— Start of Given information —

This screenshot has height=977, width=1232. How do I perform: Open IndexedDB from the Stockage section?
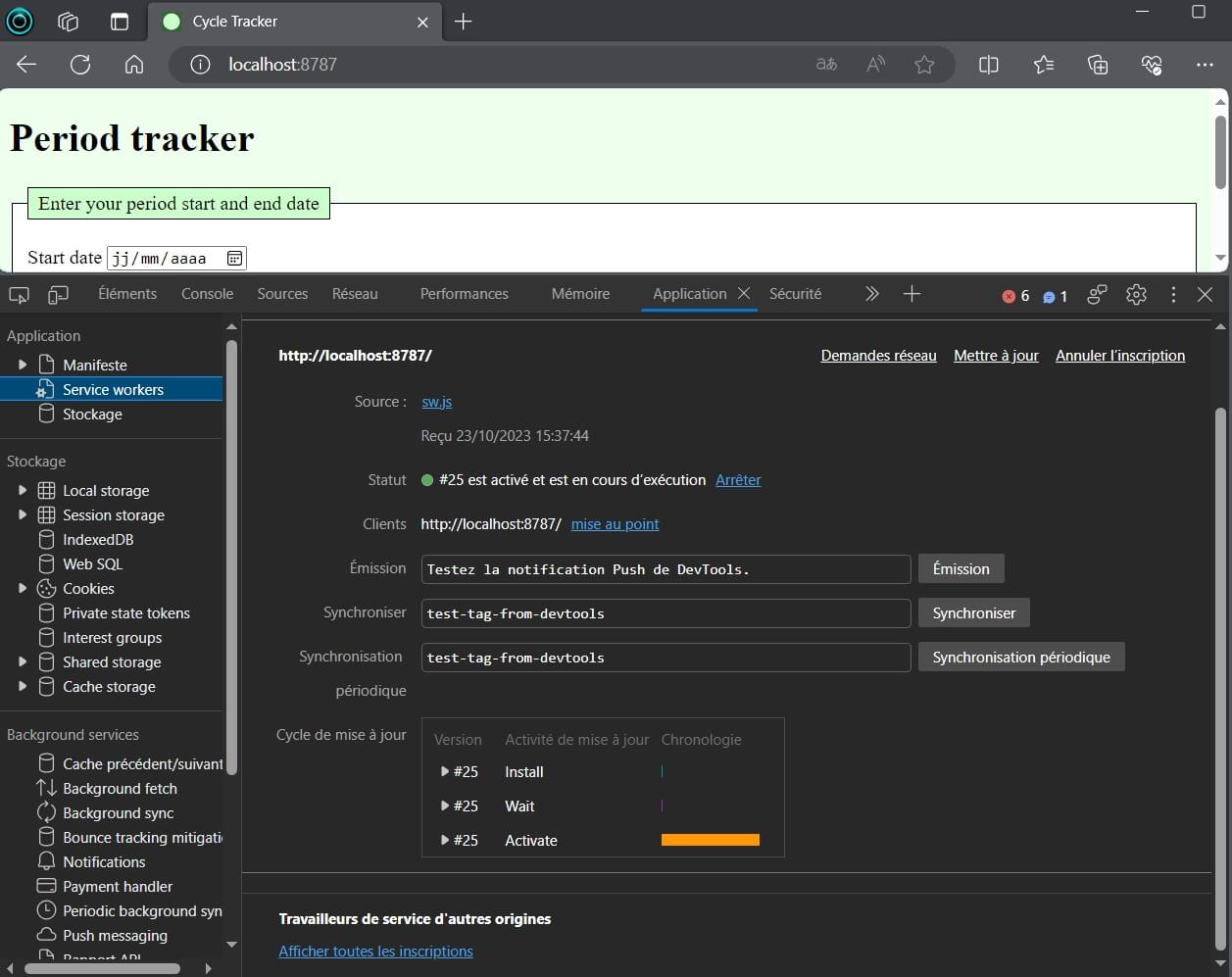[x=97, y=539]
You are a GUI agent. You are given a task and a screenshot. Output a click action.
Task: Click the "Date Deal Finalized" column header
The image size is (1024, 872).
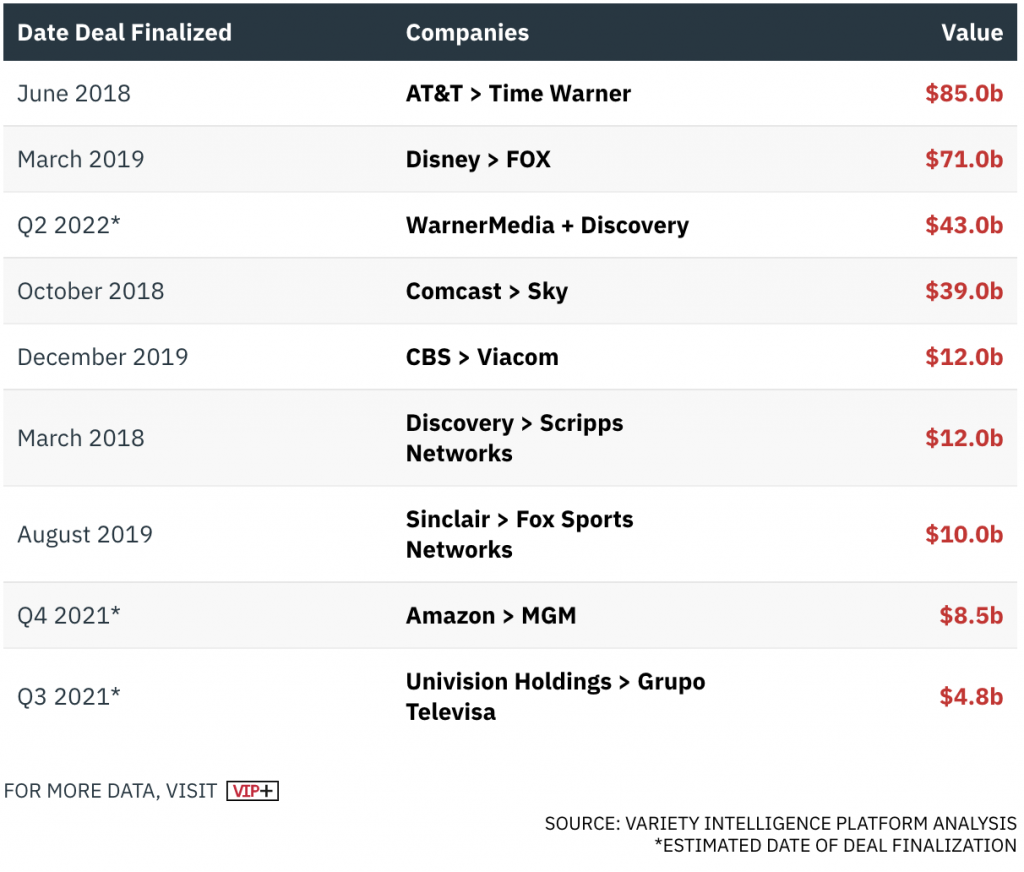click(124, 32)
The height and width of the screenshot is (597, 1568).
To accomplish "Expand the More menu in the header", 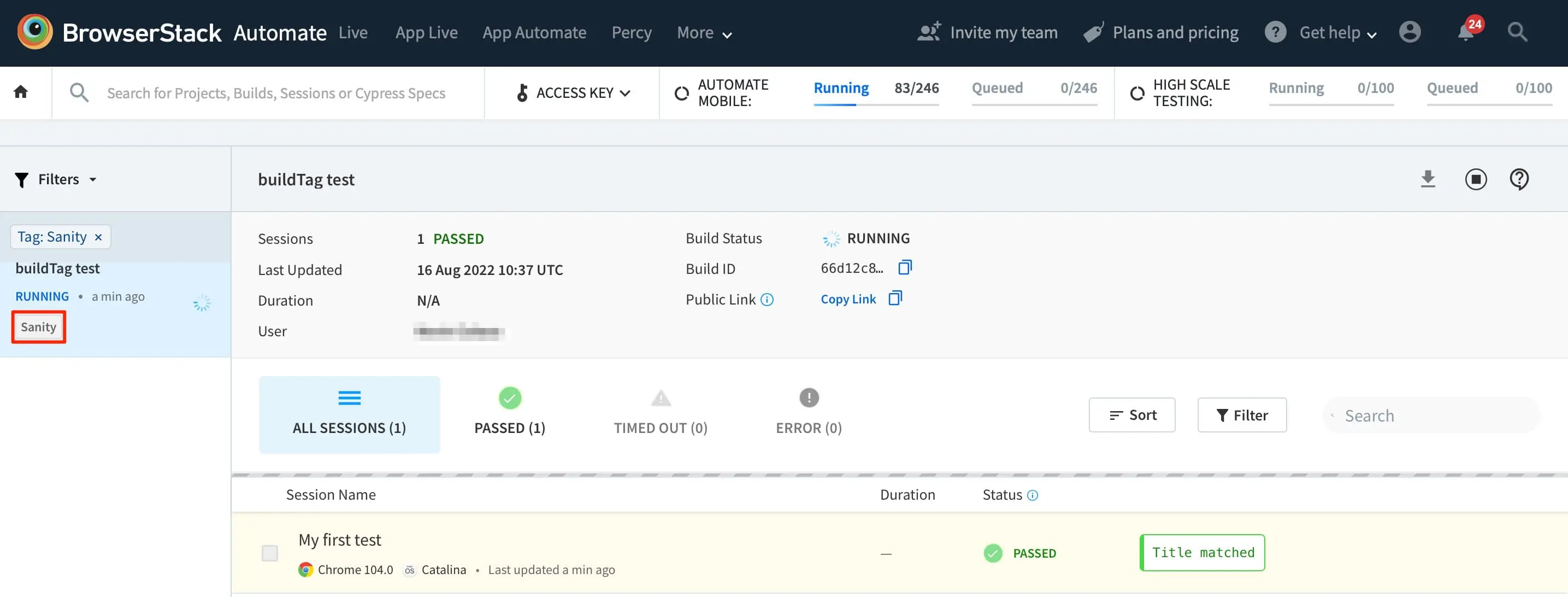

— End of Given information —

Objective:
In the lines above, swap every "screenshot" for "screen capture" and write the lines out again with nothing else changed. Leave the pictures out.

Answer:
This screen capture has height=977, width=1232. How do I perform: Open IndexedDB from the Stockage section?
[x=97, y=539]
You are a GUI agent. You are given a task and a screen capture. Output a click action.
Task: Click the "Date Deal Finalized" column header
The image size is (1024, 872).
click(124, 32)
The height and width of the screen capture is (597, 1568).
To accomplish "Expand the More menu in the header", 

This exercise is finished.